SIDDHARTHA could no longer find peace. He strode through the halls of his palace like a lion stung by some poisoned dart. He was unhappy.
One day, there came to him a great longing for the open fields and the sight of green meadows. He left the palace, and as he strolled aimlessly through the country, he mused:
"It is indeed a pity that man, weak as he really is, and subject to sickness, with old age a certainty and death for a master, should, in his ignorance and pride, contemn the sick, the aged and the dead. If I should look with disgust upon some fellow-being who was sick or old or dead, I would be unjust, I would not be worthy of understanding the supreme law."
And as he pondered the misery of mankind, he lost the vain illusion of strength, of youth and of life. He knew no longer joy or grief, doubt or weariness, desire or love, hatred or scorn.
Suddenly, he saw a man approaching who looked like a beggar and who was visible to him alone.
"Tell me, who are you?" the prince asked him.
"Hero," said the monk, "through fear of birth and death, I became an itinerant monk. I seek deliverance. The world is at the mercy of destruction. I think not as other men; I shun pleasures; I know nothing of passion; I look for solitude. Sometimes I live at the foot of a tree; sometimes I live in the lonely mountains or sometimes in the forest. I own nothing; I expect nothing. I wander about, living on charity, and seeking only the highest good."
He spoke. Then he ascended into the sky and disappeared. A God had taken the form of a monk in order to arouse the prince.
Siddhartha was happy. He saw where his duty lay; he decided to leave the palace and become a monk.
He returned to the city. Near the gates he passed a young woman who bowed and said to him, "She who is your bride must know supreme blessedness, O noble prince." He heard her voice, and his soul was filled with peace: the thought had come to him of supreme blessedness, of beatitude, of nirvana.
He went to the king; he bowed and said to him:
"King, grant the request I have to make. Do not oppose it, for I am determined. I would leave the palace, I would walk in the path of deliverance. We must part, father."
The king was deeply moved. With tears in his voice, he said to his son:
"Son, give up this idea. You're still too young to consider a religious calling. Our thoughts in the springtime of life are wayward and changeable. Besides, it is a grave mistake to perform austere practises in our youth. Our senses are eager for new pleasures; our firmest resolutions are forgotten when we learn the cost in effort. The body wanders in the forest of desire, only our thoughts escape. Youth lacks experience. It is for me, rather, to embrace religion. The time has come for me to leave the palace.

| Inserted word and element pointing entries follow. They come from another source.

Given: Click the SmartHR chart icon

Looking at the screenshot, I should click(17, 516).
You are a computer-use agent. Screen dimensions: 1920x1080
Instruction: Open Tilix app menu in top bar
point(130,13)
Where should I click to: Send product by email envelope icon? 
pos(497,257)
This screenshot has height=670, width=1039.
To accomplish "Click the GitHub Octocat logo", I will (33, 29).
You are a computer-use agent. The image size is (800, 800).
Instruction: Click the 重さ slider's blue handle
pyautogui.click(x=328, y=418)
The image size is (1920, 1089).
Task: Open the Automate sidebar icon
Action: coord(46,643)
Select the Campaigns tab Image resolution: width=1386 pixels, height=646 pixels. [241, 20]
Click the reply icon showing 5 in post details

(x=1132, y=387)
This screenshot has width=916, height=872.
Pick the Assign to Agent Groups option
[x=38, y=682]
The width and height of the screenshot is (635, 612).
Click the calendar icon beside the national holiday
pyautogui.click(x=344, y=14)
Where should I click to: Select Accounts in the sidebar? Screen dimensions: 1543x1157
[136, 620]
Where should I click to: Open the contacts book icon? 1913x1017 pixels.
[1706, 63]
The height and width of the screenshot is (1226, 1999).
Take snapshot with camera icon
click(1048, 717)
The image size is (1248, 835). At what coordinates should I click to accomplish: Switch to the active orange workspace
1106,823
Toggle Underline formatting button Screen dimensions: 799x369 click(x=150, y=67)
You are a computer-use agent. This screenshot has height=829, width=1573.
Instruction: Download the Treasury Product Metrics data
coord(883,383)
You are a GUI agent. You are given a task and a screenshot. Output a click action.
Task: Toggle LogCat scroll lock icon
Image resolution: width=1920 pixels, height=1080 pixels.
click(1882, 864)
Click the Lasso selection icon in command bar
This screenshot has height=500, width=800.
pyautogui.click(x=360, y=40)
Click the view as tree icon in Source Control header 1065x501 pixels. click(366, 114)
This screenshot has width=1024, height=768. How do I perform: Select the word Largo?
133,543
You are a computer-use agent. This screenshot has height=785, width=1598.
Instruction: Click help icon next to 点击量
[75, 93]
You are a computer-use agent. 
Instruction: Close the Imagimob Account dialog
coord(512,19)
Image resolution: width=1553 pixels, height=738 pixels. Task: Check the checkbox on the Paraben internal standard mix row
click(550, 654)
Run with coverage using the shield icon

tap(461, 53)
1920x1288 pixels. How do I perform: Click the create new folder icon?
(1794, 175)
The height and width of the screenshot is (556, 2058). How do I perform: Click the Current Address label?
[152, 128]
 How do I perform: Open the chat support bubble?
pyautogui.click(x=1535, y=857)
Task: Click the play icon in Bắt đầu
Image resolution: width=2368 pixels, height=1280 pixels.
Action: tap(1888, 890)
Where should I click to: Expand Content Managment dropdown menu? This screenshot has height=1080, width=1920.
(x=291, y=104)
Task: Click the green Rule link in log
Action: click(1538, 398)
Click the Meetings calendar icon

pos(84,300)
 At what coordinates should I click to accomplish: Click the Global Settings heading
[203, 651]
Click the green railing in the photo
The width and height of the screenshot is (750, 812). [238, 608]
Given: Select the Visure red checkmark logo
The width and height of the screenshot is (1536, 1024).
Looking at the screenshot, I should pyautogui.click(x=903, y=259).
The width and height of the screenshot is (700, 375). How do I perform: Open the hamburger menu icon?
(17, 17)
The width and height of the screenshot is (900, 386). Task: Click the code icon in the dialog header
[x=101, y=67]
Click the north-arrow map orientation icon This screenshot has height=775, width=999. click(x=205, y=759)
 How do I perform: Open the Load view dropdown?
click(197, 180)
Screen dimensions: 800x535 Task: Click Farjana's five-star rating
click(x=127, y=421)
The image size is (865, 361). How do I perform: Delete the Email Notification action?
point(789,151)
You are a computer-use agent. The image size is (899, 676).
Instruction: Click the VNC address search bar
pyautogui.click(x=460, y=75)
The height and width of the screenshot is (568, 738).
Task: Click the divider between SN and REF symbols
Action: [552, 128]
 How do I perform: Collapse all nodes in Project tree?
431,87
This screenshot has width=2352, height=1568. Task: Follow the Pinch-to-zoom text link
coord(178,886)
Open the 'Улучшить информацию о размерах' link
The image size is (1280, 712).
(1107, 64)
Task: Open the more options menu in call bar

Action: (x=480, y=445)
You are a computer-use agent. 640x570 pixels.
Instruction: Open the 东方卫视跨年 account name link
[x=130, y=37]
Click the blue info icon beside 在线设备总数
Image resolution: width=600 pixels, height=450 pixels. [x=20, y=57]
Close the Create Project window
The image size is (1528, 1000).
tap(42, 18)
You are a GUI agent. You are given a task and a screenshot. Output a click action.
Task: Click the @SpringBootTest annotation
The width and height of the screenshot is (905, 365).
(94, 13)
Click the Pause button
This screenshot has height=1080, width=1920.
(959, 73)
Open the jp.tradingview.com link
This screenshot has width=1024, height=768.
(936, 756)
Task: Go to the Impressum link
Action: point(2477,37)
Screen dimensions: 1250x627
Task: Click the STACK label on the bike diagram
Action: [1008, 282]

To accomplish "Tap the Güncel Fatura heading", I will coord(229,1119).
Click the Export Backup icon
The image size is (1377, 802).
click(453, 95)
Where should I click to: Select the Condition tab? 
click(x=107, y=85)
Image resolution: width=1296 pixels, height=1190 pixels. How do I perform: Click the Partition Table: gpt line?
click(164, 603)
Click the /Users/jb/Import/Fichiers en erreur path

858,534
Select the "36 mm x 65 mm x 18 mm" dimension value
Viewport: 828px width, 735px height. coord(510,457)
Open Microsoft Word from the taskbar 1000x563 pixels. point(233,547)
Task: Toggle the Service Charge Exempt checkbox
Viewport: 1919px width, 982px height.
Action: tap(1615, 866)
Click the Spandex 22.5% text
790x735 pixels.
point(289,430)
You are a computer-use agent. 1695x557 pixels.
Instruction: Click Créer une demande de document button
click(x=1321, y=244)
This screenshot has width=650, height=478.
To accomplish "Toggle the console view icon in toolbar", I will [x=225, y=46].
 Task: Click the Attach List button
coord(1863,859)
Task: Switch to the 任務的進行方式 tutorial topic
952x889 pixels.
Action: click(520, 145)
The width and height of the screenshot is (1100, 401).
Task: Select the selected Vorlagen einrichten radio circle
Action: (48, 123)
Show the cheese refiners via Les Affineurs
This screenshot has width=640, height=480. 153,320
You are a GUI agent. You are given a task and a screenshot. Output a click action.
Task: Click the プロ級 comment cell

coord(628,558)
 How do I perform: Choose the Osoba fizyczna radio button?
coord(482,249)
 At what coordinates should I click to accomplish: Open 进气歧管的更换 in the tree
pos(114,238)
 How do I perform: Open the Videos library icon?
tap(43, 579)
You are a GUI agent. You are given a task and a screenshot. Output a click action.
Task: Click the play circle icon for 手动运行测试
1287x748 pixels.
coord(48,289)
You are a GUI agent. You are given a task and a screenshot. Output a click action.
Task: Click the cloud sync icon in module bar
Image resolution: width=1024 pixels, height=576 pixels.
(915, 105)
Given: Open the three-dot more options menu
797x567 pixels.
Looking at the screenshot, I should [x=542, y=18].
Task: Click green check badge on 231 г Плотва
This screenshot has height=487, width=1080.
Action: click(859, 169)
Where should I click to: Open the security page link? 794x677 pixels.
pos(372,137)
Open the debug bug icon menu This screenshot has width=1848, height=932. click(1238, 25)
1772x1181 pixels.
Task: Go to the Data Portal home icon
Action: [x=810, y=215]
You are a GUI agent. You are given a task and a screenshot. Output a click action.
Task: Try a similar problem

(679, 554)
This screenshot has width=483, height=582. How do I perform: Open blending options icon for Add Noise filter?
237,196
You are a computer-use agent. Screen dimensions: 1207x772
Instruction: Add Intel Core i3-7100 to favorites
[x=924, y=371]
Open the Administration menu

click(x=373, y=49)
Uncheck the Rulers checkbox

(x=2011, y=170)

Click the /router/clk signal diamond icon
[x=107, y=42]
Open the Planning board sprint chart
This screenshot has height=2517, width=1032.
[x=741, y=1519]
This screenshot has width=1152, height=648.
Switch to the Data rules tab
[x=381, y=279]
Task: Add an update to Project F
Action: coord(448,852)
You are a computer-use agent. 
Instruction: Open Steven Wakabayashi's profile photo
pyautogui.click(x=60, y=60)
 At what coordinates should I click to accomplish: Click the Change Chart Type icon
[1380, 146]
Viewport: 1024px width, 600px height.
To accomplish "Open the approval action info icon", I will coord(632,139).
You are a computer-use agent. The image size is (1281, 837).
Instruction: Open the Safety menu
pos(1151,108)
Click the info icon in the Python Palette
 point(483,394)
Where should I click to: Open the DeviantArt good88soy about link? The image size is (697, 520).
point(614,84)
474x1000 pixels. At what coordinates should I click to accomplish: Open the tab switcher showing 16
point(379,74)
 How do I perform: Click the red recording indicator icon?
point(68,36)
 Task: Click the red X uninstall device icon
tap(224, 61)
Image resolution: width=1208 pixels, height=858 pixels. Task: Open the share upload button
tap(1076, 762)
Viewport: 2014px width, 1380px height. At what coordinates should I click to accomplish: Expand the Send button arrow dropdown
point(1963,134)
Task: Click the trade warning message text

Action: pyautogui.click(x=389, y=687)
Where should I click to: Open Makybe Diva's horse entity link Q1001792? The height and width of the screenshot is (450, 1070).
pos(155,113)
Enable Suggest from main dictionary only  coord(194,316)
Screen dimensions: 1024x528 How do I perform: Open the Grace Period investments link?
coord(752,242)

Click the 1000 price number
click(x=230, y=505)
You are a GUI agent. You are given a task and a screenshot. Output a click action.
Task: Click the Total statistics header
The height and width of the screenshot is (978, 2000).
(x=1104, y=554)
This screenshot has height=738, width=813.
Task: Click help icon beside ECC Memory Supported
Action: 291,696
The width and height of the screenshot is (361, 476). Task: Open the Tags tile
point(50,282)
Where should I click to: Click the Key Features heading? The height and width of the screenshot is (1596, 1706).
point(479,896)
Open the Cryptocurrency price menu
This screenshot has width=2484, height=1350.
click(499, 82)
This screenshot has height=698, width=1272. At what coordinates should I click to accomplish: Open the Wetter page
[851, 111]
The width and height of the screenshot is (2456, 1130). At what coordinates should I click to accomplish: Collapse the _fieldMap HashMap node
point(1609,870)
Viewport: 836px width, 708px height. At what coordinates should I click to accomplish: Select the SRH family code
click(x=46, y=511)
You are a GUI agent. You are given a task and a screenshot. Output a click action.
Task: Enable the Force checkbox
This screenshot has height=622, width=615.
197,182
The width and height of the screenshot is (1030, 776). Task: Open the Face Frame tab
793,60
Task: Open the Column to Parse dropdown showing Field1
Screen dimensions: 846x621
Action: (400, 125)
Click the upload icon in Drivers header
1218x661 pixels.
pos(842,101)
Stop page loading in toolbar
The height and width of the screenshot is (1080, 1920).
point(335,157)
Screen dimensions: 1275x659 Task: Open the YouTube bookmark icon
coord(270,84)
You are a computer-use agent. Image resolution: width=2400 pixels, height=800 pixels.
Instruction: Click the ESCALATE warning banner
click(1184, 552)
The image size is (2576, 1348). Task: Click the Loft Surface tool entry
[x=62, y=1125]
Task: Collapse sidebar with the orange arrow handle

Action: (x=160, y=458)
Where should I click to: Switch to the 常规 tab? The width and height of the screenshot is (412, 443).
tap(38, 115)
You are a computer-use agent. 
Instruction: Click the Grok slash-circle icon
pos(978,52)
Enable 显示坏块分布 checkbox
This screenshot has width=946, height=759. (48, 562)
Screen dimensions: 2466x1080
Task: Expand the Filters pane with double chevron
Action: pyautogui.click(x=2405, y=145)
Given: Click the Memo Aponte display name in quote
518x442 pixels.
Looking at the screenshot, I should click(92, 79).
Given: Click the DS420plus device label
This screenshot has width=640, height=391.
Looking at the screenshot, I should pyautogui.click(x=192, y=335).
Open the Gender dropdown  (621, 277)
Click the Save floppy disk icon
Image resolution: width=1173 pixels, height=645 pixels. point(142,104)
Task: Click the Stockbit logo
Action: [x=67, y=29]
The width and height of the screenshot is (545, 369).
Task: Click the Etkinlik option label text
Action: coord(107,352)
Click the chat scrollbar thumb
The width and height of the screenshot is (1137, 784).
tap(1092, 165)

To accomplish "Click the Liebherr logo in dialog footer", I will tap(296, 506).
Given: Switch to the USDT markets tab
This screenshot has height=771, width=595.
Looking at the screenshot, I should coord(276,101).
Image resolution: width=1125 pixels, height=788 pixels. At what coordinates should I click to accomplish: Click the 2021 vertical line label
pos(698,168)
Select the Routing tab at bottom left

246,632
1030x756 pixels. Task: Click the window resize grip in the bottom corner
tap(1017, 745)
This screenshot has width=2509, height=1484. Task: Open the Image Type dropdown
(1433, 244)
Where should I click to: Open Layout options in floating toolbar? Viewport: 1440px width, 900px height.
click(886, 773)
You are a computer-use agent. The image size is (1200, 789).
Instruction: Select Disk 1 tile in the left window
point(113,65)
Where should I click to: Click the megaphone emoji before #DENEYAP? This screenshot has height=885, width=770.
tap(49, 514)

I abdicate, O my son. Reign in my stead. Be strong and courageous; your family needs you. And first know the joys of youth, then those of later years, before you betake yourself to the woods and become a hermit."
The prince answered:
"Promise me four things, O father, and I shall not leave your house and repair to the woods."
"What are they?" asked the king.
"Promise me that my life will not end in death, that sickness will not impair my health, that age will not follow my youth, that misfortune will not destroy my prosperity."
"You are asking too much," replied the king. "Give up this idea. It is not well to act on a foolish impulse."
Solemn as Meru mountain, the prince said to his father:
"If you can not promise me these four things, do not hold me back, O father. When some one is trying to escape from a burning house, we should not hinder him. The day comes, inevitably, when we must leave this world, but what merits is there in a forced separation? A voluntary separation is far better. Death would carry me out of the world before I had reached my goal, before I had satisfied my ardor. The world is a prison: would that I could free those beings who are prisoners of desire! The world is a deep pit wherein wander the ignorant and the blind: would that I could light the lamp of knowledge, would that I could remove the film that hides the light of wisdom! The world has raised the wrong banner, it has raised the banner of pride: would that I could pull it down, would that I could tear to pieces the banner of pride! The world is troubled, the world is in a turmoil, the world is a wheel of fire: would that I could, with the true law, bring peace to all men!"
With tears in his eyes, he returned to the palace. In the great hall Gopa's companions were laughing and singing. He paid no heed to them. Night came on, and they were silent.
They fell asleep. The prince looked at them.
Gone was their studied grace, gone the sparkle of their eyes. Their hair was dishevelled, their mouths gaped, their breasts were crushed, and their arms and legs were stiffly outstretched or clumsily twisted under them. And the prince cried:
"Dead! They are dead! I am standing in a graveyard!"
And he left, and made his way toward the royal stables.